Furthermore, attentional processes might also contribute the ‘visual driving’ effect observed in our study. Visual dominance in spatial attention has been supported by ample studies. In an audiovisual context, the visual modality was associated with faster reaction time and less response errors in modality-switching, spatially-incongruent tasks (Lukas, Philipp, & Koch, 2010) and detected with greater sensitivity (Spence et al., 2012). The Colavita effect, more specifically, referred to a phenomenon where visual stimuli were associated with higher salience than auditory stimuli when both appeared simultaneously (Colavita, 1974). The perception of human biological motions in point-light displays led to even higher visual salience than abstract visual displays (Johansson, 1973). Selective attention oriented towards biological movement, particularly motion with a purpose compared to scrambled motion, has been shown to activate the part of the motor cortex associated with action mirroring (Gao et al., 2014). The ‘imagined’ imitation led to determination of action intention (Knoblich & Sebanz, 2008), in this case prediction of motion trajectories and their spatiotemporal information. The allocation of attention to natural motions (the PLD in the current study) could then explain participants’ reliance for visual tempo. According to the Dynamic Attending Theory (Jones & Boltz, 1989), the pace of the internal clock is subject to the environmental rhythm when the limited attentional resources orient towards the rhythm of exogenous stimuli. Synchronising one’s attentional ‘pulses’ with environmental rhythms is also known as the entrainment effect — in this case, participants were predominantly under the influence of the visual tempo. The biological motion in the PLD was presumably attended to more often than the drumbeats, therefore dominating the perceiver’s tempo judgement.

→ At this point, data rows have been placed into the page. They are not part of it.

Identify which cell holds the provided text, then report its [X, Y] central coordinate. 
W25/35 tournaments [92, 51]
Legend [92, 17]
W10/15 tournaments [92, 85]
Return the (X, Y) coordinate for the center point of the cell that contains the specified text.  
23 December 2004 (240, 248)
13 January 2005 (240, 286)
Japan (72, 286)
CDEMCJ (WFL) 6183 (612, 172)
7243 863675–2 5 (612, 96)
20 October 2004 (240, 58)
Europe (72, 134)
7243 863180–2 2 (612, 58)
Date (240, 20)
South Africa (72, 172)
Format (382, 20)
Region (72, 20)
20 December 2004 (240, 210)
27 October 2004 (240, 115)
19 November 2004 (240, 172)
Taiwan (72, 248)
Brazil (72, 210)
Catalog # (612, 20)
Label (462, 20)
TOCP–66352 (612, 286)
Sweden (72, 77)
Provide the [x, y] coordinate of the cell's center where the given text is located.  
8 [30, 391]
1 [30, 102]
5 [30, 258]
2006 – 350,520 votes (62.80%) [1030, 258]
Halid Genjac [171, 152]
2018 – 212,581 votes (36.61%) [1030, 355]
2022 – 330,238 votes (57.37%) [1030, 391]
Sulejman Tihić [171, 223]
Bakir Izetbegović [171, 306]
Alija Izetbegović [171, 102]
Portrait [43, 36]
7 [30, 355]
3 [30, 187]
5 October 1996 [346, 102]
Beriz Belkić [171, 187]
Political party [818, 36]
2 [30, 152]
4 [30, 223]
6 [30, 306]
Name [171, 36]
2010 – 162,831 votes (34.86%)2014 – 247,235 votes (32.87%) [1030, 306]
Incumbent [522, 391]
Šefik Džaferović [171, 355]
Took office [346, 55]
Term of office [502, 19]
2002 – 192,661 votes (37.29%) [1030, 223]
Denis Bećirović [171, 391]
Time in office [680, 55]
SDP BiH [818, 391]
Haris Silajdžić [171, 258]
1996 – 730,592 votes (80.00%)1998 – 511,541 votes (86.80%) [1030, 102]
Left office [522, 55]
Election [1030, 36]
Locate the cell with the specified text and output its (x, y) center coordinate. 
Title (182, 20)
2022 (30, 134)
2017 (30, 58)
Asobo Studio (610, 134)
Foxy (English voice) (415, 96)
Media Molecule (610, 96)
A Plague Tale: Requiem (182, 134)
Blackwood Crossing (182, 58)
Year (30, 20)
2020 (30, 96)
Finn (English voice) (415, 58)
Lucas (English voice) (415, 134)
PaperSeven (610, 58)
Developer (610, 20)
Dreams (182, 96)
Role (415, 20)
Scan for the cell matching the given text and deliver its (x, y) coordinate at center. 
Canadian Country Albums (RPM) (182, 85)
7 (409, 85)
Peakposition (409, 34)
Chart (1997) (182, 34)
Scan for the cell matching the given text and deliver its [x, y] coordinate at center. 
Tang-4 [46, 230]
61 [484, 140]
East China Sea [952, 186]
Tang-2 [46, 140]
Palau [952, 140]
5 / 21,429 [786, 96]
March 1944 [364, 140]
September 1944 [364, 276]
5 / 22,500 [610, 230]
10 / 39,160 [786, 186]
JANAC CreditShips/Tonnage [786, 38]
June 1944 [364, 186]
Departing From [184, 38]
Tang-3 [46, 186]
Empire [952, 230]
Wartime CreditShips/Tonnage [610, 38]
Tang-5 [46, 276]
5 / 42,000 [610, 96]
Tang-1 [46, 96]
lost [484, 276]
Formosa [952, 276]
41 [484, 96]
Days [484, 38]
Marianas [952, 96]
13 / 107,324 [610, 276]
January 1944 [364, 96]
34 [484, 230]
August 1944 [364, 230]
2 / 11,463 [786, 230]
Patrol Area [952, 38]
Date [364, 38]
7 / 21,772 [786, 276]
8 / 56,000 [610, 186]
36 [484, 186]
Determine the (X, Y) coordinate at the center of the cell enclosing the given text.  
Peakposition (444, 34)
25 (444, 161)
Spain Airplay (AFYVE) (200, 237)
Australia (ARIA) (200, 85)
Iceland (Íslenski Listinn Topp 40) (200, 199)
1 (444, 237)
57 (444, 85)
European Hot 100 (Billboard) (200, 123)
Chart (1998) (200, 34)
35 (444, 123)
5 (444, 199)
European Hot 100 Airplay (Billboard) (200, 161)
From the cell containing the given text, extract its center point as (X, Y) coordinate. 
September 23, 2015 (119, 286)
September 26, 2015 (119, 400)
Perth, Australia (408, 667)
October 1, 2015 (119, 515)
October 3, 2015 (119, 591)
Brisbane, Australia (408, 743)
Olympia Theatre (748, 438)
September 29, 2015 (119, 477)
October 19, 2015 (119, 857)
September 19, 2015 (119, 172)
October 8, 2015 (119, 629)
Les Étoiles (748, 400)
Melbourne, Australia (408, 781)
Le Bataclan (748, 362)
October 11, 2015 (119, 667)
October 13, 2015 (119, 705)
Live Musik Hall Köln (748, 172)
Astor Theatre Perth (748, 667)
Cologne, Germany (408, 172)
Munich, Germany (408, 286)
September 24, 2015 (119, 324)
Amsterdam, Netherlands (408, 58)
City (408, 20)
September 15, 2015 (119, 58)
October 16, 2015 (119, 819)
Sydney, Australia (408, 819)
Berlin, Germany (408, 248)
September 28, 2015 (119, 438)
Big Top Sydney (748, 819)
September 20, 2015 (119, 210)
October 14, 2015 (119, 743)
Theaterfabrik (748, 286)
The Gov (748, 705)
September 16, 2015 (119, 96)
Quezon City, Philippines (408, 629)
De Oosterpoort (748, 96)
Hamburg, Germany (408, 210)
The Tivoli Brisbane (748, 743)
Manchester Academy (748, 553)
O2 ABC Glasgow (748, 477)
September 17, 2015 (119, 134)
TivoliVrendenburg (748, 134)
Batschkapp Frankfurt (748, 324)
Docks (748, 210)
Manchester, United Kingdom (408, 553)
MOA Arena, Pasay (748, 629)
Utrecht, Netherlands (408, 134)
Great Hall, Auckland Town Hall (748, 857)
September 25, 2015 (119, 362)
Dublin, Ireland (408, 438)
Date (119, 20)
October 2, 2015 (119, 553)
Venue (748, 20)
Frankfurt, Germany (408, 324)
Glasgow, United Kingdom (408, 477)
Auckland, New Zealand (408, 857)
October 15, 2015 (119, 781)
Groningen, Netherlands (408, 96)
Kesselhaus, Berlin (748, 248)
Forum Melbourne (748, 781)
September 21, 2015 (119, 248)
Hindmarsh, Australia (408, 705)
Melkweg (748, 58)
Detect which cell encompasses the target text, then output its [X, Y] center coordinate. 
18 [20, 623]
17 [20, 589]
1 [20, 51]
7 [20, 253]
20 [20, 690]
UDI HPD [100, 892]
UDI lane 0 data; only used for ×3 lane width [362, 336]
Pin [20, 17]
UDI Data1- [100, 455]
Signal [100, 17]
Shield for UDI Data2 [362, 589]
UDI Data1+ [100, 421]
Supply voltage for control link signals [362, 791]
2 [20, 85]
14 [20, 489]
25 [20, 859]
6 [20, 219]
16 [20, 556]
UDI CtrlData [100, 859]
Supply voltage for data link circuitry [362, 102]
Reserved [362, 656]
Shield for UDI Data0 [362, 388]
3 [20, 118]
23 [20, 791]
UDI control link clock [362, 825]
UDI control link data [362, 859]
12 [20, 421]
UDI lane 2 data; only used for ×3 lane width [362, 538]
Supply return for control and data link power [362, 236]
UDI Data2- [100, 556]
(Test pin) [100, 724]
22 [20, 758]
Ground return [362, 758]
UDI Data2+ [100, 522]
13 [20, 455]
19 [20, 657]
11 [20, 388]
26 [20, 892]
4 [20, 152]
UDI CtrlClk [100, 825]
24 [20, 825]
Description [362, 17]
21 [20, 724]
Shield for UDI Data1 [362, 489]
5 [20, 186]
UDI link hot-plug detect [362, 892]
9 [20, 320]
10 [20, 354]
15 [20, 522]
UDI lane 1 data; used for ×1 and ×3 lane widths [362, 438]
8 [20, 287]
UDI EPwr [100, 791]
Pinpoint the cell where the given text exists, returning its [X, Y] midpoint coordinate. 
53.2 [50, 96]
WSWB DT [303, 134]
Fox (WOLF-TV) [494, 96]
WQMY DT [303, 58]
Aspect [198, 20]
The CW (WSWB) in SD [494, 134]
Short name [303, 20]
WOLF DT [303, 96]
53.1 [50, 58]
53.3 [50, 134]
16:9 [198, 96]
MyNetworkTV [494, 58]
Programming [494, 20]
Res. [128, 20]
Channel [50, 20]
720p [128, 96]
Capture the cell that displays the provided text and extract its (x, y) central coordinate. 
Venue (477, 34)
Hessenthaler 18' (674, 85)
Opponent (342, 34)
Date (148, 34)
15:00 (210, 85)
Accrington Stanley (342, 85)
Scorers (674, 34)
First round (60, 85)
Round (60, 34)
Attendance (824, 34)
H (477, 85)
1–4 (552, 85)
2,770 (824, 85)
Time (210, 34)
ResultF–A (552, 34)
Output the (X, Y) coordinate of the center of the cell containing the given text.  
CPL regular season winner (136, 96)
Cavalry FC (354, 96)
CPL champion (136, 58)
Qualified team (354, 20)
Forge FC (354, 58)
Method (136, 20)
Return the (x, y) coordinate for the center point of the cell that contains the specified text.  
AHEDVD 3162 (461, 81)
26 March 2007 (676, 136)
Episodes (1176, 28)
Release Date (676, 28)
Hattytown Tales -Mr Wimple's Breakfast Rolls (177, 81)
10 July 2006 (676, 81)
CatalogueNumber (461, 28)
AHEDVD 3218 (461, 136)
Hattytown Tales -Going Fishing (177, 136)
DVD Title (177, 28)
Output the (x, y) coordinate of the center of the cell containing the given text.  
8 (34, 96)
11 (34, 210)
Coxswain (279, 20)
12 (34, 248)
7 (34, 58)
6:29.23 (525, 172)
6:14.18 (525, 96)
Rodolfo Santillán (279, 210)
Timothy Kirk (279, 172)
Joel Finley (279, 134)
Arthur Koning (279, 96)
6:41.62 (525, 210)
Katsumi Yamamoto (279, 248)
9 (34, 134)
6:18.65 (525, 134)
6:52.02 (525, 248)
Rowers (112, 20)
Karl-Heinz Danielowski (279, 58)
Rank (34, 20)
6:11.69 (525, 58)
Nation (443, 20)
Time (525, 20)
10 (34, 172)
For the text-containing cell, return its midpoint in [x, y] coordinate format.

Both naturalistic biological motion and spatial attention towards to biological motion contribute to the visual driving effect as observed in the current study. Yet a few questions remain: firstly, by modifying the ecological validity of auditory stimuli (e.g., beats vs more complex music), it is possible to observe changes in overall tempo judgement. Secondly, instead of multisensory gain, it could be investigated whether there is also a multisensory loss, or more specifically, whether the presence of inconsistent multisensory information could impede temporal processing such as timing or duration judgement. Lastly, studies may explore whether other senses such as tactile perception are capable of multisensory integration and what their weights are in the timing process. A few studies have attempted to explore the potential of tactile-assisted metre judgement when auditory or visual stimuli were presented (Araneda et al., 2017; Huang et al., 2012). In a rhythm pattern identification task, for example, congruent vibrations (tactile) and tones (auditory) raised the correct rhythm discrimination rate to 90%, while incongruent inputs resulted in a decline (Huang et al., 2012). Interestingly, the correct rate was significantly higher when the dominant (correct) pattern was presented with sounds than with vibrations, again confirming the dominant role of audition.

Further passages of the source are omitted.